The easiest way to do this in Bash is using sort -V
.
To solve the problem of comparing version strings in general in bash, here is an simple compare()
function that accepts two arguments a and b and returns true if a <= b. And then some unit tests showing its validity for various Python version inputs:
# test.sh
compare() {
local a=$1 ; local b=$2
[ "$( (echo "$a" ; echo "$b") | sort -V | head -1)" == "$a" ]
}
test22p1() {
compare "2.2p1" "3.0.0"
assertTrue "$?"
}
test214() {
compare "2.1.4" "3.0.0"
assertTrue "$?"
}
test300() {
compare "3.0.0" "3.0.0"
assertTrue "$?"
}
test372() {
compare "3.7.2" "3.0.0"
assertFalse "$?"
}
. shunit2
Output:
▶ bash test.sh
test22p1
test214
test300
test372
Ran 4 tests.
OK
(Those unit tests assume that shunit2 is installed of course.)
About the function:
It just echoes $a
then $b
on two separate lines, pipes into sort -V
, and takes the head. If the head is equal to the left-hand side, true is returned ; otherwise if it is equal to the right-hand side, false is returned.

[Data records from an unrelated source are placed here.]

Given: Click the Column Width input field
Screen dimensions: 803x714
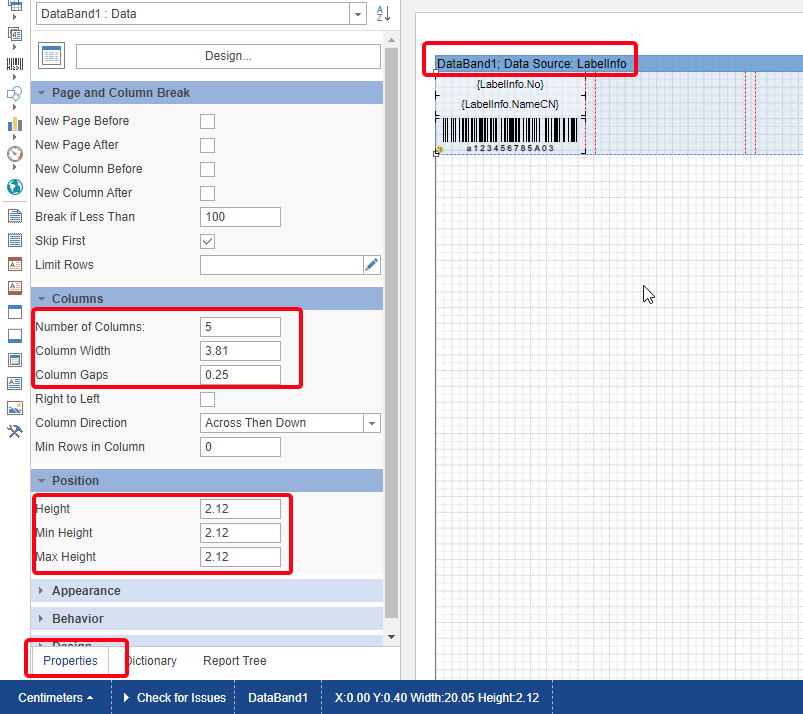Looking at the screenshot, I should [x=240, y=351].
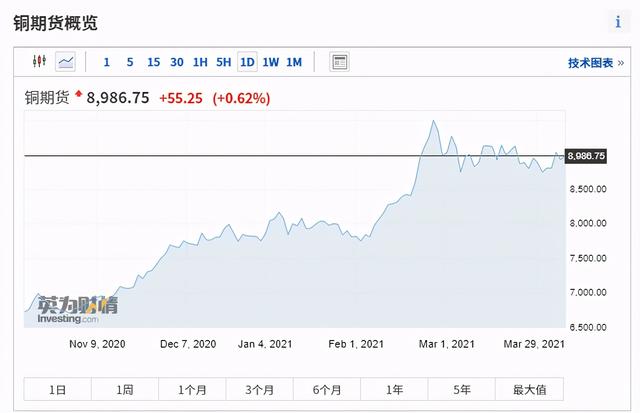Screen dimensions: 640x413
Task: Show the 最大值 full range
Action: point(529,389)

In your question you mentioned you really want to know if Python 3 or greater is installed, so you could modify it and have something like this instead:
python3_installed() {
local a b
a=$(python --version 2>&1 | perl -pe 's/python *//i') ; b=3
[ "$( (echo "$a" ; echo "$b") | sort -V | head -1)" == "$b" ]
}
This function will compute the actual version of Python installed, and compare it to "3" using sort -V
and return false unless 3 or greater is installed.

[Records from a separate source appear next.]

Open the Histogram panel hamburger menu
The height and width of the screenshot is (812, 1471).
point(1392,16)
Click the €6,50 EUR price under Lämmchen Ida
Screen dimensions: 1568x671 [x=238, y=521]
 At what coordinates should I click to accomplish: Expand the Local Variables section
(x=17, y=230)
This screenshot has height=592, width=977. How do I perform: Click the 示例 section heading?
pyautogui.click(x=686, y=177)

Note use of Perl there to do a case-insensitive regex search and replace. (Not all sed's have the case-insensitive ability.)
The great thing about doing it this way is you can then have readable code when you call it, like:
if python3_installed ; then
# yes it is!
else
# ...
fi
Finally, according to the docs for sort -V
(from the BSD manual; POSIX doesn't specify a -V
option, but most sorts seem to have it):
`-V, --version-sort`
Sort version numbers. The input lines are treated as file names in form PREFIX VERSION SUFFIX, where SUFFIX matches the regular expression (.([A-Za-z~][A-Za-z0-9~]*)?)*
. The files are compared by their prefixes and versions (leading zeros are ignored in version numbers, see example below). If an input string does not match the pattern, then it is compared using the byte compare function. All string comparisons are performed in C locale, the locale environment setting is ignored.